Current expectations of U.S. sales of cars and trucks are at 12.5 million annually; expectations are down from 16.3 million last year and 15.2 this quarter in 2008. That’s practically the same ditch during the Depression, just a few inches deeper and we’ll be in about same spot. June sales for GM are expected to be down 28 percent, and since their truck lineup is expected to be hit the hardest, the impact on profitability will be greater.
With trucks and SUVs devaluing rapidly, the companies are left with huge write offs on vehicles being returned from lease. Folks who actually like their gas guzzlers don’t have the equity to trade in their old trucks for a new one. We don’t know if that’s a good thing or a bad thing. On the one hand, they are using their older and likely more inefficient gas guzzlers, but at the same time they’re not putting newer heavy weight dinosaurs onto the road.

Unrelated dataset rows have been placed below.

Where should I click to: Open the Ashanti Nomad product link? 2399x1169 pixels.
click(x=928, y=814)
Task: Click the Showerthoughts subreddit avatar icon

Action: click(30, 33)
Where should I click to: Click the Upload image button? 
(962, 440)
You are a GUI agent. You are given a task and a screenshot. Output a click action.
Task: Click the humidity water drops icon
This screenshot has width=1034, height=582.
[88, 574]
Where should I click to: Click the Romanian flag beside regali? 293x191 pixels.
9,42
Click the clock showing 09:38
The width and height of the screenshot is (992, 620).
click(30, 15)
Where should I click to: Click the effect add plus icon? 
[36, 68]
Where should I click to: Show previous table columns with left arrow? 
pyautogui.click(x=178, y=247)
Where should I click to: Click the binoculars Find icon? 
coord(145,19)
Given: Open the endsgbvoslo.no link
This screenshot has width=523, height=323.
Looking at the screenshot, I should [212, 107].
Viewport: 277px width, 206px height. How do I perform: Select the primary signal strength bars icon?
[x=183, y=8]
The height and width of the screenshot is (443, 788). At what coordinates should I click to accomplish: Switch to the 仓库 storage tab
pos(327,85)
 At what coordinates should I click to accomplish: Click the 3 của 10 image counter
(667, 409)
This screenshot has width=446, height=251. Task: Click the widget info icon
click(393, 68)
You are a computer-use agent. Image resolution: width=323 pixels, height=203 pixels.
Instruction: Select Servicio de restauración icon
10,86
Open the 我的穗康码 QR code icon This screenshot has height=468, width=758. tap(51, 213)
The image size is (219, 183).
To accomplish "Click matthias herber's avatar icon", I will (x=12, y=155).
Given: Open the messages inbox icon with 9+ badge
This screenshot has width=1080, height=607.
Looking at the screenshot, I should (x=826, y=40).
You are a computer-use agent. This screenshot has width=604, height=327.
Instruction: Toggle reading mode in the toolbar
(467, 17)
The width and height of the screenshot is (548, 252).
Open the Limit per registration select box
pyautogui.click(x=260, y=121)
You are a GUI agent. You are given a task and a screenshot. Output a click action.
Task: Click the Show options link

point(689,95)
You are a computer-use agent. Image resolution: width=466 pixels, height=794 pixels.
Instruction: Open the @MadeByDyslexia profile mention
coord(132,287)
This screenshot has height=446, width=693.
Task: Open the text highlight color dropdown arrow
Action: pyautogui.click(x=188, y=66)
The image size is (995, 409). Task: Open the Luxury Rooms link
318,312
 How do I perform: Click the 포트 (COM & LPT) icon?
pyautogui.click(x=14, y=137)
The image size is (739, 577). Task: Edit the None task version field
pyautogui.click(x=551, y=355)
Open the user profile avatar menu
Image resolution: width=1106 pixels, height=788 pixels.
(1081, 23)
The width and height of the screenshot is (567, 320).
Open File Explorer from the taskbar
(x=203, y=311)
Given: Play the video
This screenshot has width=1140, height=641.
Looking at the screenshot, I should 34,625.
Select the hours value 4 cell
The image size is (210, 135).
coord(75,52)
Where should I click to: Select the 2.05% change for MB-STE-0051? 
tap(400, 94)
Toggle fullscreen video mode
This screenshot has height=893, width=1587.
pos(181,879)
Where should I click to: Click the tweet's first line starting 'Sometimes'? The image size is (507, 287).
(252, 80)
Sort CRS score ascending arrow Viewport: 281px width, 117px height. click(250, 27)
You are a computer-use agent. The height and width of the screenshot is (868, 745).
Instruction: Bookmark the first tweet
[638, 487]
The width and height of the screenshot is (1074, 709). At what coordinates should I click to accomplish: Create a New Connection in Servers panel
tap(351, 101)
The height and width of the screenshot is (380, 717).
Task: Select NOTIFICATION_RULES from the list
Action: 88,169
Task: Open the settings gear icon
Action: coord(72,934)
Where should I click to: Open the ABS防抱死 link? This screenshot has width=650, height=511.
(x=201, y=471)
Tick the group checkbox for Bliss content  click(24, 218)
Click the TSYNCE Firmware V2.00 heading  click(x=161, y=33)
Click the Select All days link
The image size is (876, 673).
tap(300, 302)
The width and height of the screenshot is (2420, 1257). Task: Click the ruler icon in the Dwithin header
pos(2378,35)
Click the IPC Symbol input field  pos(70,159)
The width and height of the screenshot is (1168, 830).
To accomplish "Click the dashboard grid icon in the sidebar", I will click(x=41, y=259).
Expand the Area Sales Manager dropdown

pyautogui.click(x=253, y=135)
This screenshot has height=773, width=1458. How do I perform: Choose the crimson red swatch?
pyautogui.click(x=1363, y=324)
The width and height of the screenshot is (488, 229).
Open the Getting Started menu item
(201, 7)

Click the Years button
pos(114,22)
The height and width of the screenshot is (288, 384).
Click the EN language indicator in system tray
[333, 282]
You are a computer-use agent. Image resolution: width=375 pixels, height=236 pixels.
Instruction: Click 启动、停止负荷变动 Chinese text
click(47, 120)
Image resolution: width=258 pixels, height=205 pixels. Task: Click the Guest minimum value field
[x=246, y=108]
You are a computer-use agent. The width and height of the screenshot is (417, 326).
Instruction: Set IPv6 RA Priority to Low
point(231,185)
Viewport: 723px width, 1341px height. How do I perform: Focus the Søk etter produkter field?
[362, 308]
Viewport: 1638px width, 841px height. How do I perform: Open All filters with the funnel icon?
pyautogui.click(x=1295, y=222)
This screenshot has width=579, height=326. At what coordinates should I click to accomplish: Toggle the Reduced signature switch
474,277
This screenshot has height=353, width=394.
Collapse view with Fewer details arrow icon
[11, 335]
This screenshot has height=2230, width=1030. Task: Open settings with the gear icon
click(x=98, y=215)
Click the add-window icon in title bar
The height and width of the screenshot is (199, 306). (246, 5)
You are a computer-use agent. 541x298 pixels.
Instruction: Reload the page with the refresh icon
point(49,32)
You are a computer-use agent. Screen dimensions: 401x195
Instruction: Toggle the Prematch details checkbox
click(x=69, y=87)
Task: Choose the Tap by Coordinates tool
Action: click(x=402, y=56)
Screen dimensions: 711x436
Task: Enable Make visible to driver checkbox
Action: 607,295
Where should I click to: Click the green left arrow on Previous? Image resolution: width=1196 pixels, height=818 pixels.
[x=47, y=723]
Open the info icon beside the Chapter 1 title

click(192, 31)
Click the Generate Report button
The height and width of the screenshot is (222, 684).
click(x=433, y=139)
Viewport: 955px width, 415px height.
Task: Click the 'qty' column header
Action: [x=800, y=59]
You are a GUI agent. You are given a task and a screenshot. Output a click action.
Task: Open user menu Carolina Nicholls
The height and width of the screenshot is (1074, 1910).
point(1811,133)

Unlike Ford, who has Kirk Kerkorian propping them up, GM has no one to set a floor under its price of stock.
GM is burning through cash at an astronomical rate in order to deal with its decline in sales. At in or around $1 billion a month, it is expected that the company will consume as much as $19 billion in cash over the next two years. Since it began the second quarter of 2008 with only $23.9 and needing around half of that just to keep the juices flowing, it's kind of missing one of four legs. GM could borrow against unencumbered assets, it will almost certainly fall behind the other major automakers in the long run.
Our take? The crushing meteor of economics might just leave a hole where GM is right now leaving a poignant mourning keen from their fan base. Toyota has outsold GM in June this year for the first time to become the number one automaker in the U.S. 2008 is shaping up to be the worst year in GM’s history.